* Start *

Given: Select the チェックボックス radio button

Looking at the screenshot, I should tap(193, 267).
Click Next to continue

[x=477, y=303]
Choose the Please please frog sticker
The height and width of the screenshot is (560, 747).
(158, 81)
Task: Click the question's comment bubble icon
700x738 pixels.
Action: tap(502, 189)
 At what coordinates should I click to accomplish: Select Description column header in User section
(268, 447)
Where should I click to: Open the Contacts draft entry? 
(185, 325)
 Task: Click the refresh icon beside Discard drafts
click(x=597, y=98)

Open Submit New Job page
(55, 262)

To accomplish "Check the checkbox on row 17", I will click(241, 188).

* End *
* Start *

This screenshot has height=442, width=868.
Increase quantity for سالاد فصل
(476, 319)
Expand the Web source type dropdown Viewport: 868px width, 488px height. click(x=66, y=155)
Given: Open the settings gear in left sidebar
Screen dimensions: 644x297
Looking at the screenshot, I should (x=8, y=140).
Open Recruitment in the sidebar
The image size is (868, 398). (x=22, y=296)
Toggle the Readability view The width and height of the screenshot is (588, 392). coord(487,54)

* End *
* Start *

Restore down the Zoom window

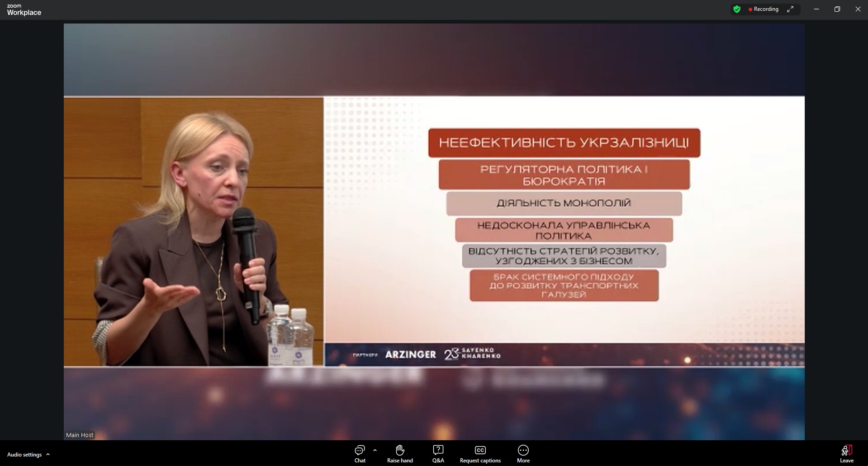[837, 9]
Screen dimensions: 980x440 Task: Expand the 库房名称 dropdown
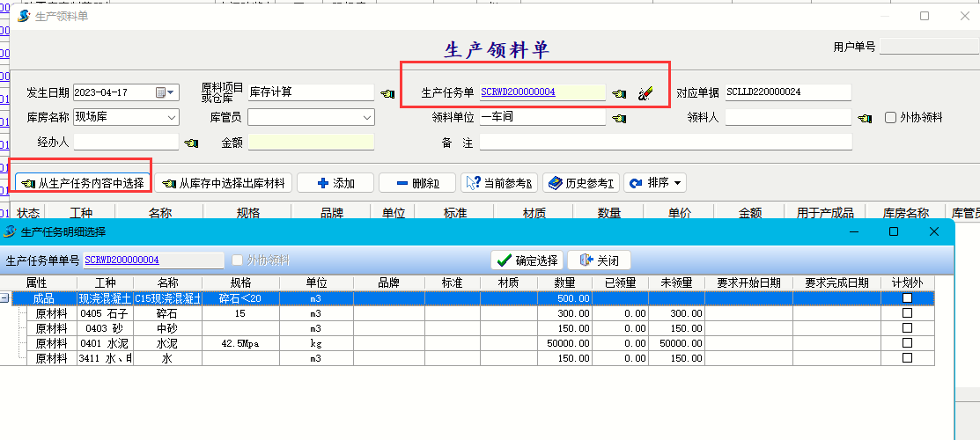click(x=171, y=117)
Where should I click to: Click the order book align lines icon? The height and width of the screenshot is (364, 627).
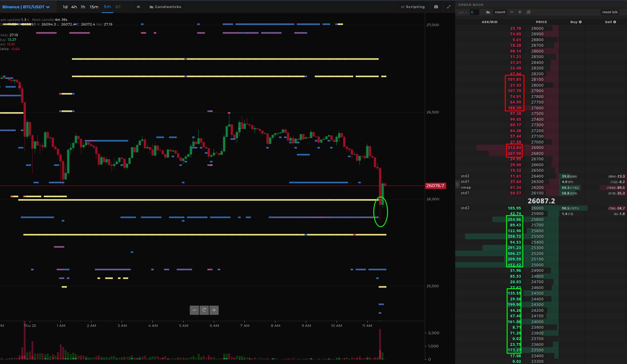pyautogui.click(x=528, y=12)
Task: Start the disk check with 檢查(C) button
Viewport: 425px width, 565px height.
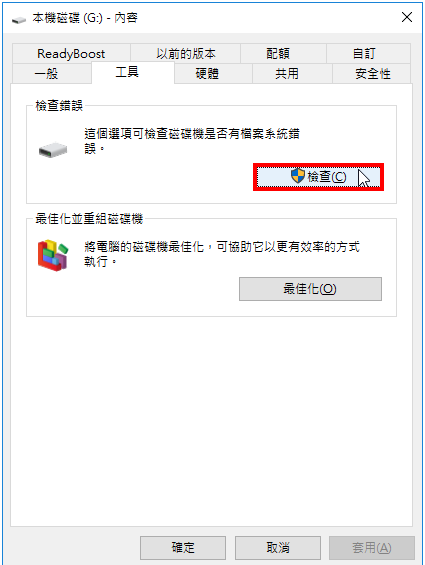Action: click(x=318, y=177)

* End *

Copy the entries word for word, starting at the line that contains "Open Recruitment in the sidebar" and ending at the line that contains "Toggle the Readability".

Output below ::
Open Recruitment in the sidebar
The image size is (868, 398). (x=22, y=296)
Toggle the Readability view The width and height of the screenshot is (588, 392). coord(487,54)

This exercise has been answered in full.